On Saturday, with the waters still receding from deadly flooding in Texas, Republican Rep. Marjorie Taylor Greene of Georgia posted that she would be introducing a bill to ban the “dangerous and deadly practice of weather modification.” Greene said the bill would be similar to Florida’s recently passed Senate Bill 56, which imposes up to a $100,000 fine and a possible five-year prison sentence for “geoengineering” practices such as cloud-seeding. Far from nefarious, scientists in states across the U.S. have been using cloud-seeding — the dispersal of tiny silver iodide crystals — to encourage rain and snow in drought-ridden areas for decades.
Although Greene didn’t tie the proposed bill to the floods that have left at least 104 dead or missing across six Texas counties since Friday, neither did the timing of her announcement feel exactly coincidental. A Republican running for another House seat in Georgia, Kandiss Taylor, went further in X posts on Saturday that claimed that both the Texas floods and Hurricane Helene were caused by “cloud seeding, geoengineering & manipulation,” calling it “fake weather” that amounted to “murder.” Similar misinformation was amplified on social media by MAGA figures like President Donald Trump’s former national security advisor Michael Flynn.
Greene and Taylor are echoing claims made by a small but growing contingent of Republican lawmakers who are increasingly pointing to an alternative theory for extreme weather events too frequent to ignore. Last year, Tennessee became the first state to ban geoengineering, with some legislators making comments during debate that sounded like old conspiracy theories about plane contrails. In April, the Florida Senate passed a ban on weather modification that Greene highlighted, while lawmakers in Arizona, Kentucky, Texas and Pennsylvania have also proposed legislation.
It’s a bizarre cause to take up. While cloud seeding is a decades-old technique for increasing rainfall commonly used in drier states, there are still questions about how effective it really is — and there is no evidence that it is powerful enough to change the direction or intensity of hurricanes or major storms.
But that is beside the point. If you take a step back, what Greene and others are suggesting is that a natural disaster could have been made worse by people putting chemicals in the atmosphere. All you need to do is substitute “silver iodide” with “greenhouse gases” and they’d be in basic agreement with the general consensus among the scientific community on climate change first reached in 1990.

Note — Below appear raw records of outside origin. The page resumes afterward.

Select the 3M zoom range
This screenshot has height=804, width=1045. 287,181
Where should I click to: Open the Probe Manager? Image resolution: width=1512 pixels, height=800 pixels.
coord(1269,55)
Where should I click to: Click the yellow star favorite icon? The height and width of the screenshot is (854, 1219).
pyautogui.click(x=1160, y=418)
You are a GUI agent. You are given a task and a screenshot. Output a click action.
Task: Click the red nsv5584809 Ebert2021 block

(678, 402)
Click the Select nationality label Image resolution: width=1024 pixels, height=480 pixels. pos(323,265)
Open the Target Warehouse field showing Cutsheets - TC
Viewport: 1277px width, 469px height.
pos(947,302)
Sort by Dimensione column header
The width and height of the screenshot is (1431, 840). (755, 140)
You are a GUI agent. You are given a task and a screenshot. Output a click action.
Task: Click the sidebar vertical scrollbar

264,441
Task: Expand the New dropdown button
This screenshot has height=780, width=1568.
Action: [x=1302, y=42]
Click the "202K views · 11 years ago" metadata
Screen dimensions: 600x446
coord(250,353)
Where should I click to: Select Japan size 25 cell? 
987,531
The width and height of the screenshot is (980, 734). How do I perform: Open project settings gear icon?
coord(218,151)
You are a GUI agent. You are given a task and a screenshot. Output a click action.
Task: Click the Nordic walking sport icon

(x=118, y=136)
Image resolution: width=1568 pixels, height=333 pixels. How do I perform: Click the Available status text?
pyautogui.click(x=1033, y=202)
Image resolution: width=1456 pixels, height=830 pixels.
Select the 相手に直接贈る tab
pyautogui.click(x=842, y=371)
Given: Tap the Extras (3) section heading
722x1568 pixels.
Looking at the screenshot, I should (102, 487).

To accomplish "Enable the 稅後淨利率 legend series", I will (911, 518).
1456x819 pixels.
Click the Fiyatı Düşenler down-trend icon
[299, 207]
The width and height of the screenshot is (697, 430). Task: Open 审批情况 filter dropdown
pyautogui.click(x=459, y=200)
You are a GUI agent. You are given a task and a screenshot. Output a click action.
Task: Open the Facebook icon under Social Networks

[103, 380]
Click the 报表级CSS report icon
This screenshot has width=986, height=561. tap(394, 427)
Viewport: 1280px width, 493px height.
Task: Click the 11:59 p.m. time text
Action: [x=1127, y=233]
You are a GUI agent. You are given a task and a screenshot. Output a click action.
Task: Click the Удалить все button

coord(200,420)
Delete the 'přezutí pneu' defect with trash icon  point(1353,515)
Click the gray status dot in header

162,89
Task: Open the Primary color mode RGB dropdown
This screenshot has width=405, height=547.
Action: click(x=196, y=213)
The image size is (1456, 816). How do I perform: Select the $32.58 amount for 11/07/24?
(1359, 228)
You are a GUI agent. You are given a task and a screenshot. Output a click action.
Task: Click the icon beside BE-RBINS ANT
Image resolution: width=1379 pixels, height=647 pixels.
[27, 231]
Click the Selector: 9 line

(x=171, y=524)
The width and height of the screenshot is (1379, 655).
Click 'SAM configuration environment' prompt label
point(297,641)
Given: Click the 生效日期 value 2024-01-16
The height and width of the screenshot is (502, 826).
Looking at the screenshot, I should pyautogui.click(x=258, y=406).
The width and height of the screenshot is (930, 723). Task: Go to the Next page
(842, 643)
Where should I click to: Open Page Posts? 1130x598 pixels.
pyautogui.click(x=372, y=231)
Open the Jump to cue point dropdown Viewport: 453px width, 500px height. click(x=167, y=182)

Back in the 1990s, oil and gas companies were literally borrowing the playbook developed by the tobacco industry to fight anti-smoking laws by raising doubts about the basic science. A typical industry missive argued that the country was suffering from “Chicken Little Syndrome” and that scientists weren’t even certain that global warming was real.
After a while, that became harder to defend, so in 2002, political strategist Frank Luntz advised Republicans in an infamous memo to emphasize the debate.
“Should the public come to believe that the scientific issues are settled, their views about global warming will change accordingly,” he wrote. “Therefore, you need to continue to make the lack of scientific certainty a primary issue in the debate, and defer to scientists and other experts in the field.”
By 2012, that line of argument had become so entrenched that then-Sen. Marco Rubio, R-Fla., couldn’t even answer a question about the age of the Earth without saying “I’m not a scientist, man.”
But with the global average surface temperature rising, ice sheets melting and hurricanes becoming more powerful, it’s become harder to defend that line in recent years, and deniers have moved on. Some argue that climate change is natural, as when Sen. Ted Cruz, R-Texas, said that “the climate has been changing from the dawn of time.” Or they’ve switched to raising doubts about the cause, as when Sen. John Hoeven, R-N.D., said “the science shows there’s warming” but said “there’s different opinions” on the cause. Or they’ve even acknowledged that “mankind is a small contributor” while maintaining that most of it is beyond our control, as Sen. Cynthia Lummis, R-Wyo., once said.
(Trump remains stuck at an earlier stage, although he has moved from calling climate change a “hoax” to arguing that potential solutions are all hoaxes.)
Greene, Taylor and some of these other state lawmakers are running parallel to the truth: Greenhouse gas emissions from burning coal, oil and natural gas are trapping more heat from the sun, increasing global temperatures and disrupting weather patterns in destructive ways. And their calls to prosecute the people supposedly behind it are even stronger than those of mainstream environmentalists, who are generally more focused on civil lawsuits than criminal charges.
Attacking cloud-seeding is an unhelpful argument, to be sure. But the fact that climate change deniers are making it could be a sign that they’re running out of ways to keep denying climate change. Perhaps they’ll try the facts next.